• _Given records_:
# # #
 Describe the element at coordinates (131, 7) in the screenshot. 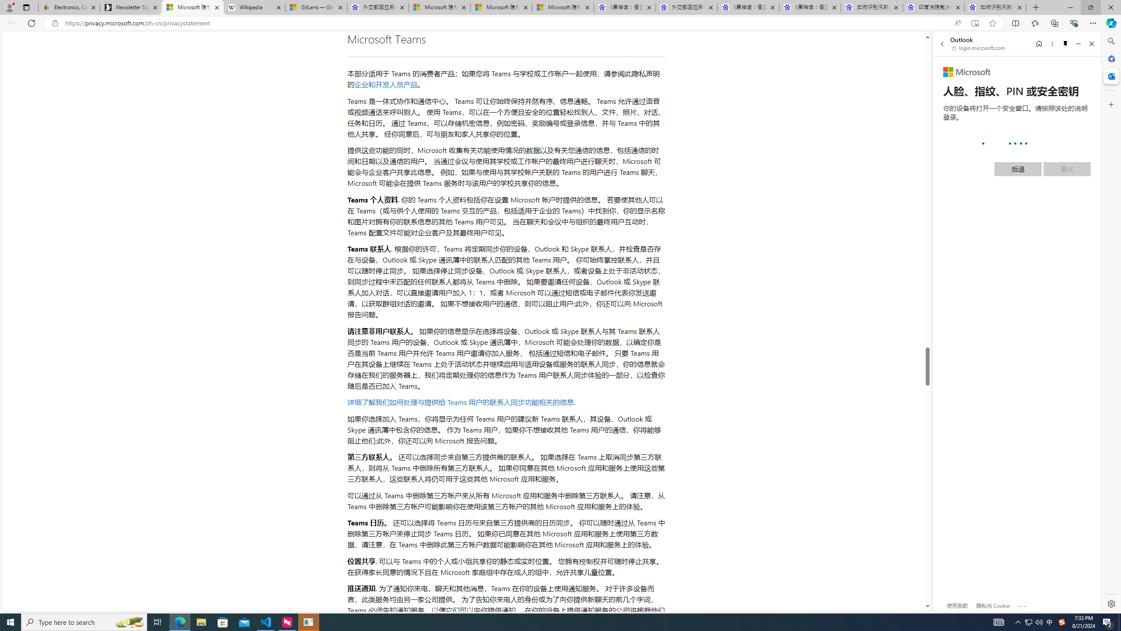

I see `'Newsletter Sign Up'` at that location.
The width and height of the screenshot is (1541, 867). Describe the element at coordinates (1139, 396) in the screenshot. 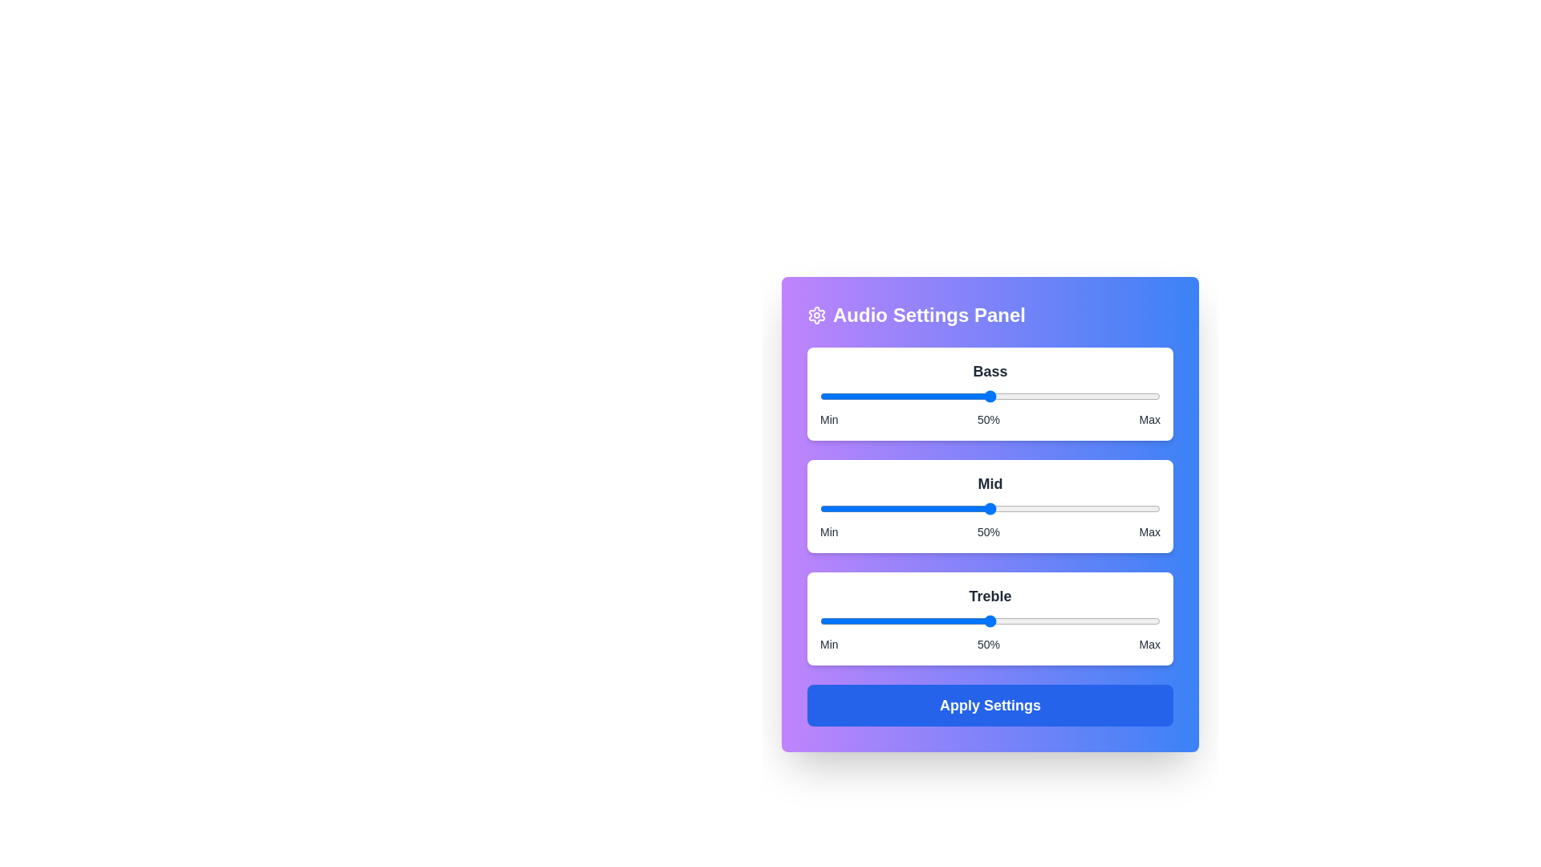

I see `the bass level` at that location.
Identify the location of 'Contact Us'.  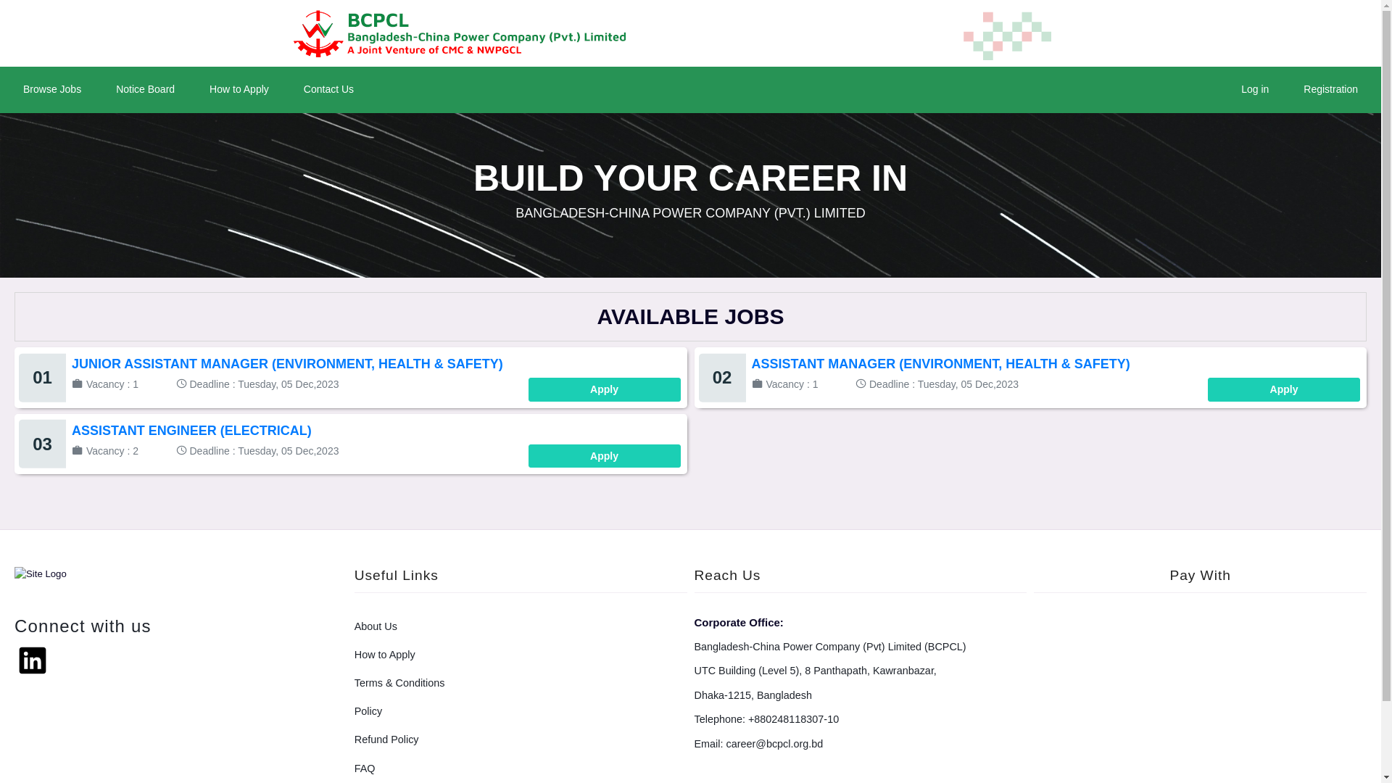
(328, 89).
# # #
• _Your instructions_: Reproduce every item above word for word, omitting the pictures.

• _Worked answer_:
 Describe the element at coordinates (131, 7) in the screenshot. 

I see `'Newsletter Sign Up'` at that location.
The width and height of the screenshot is (1541, 867). Describe the element at coordinates (1139, 396) in the screenshot. 

I see `the bass level` at that location.
Identify the location of 'Contact Us'.  
(328, 89).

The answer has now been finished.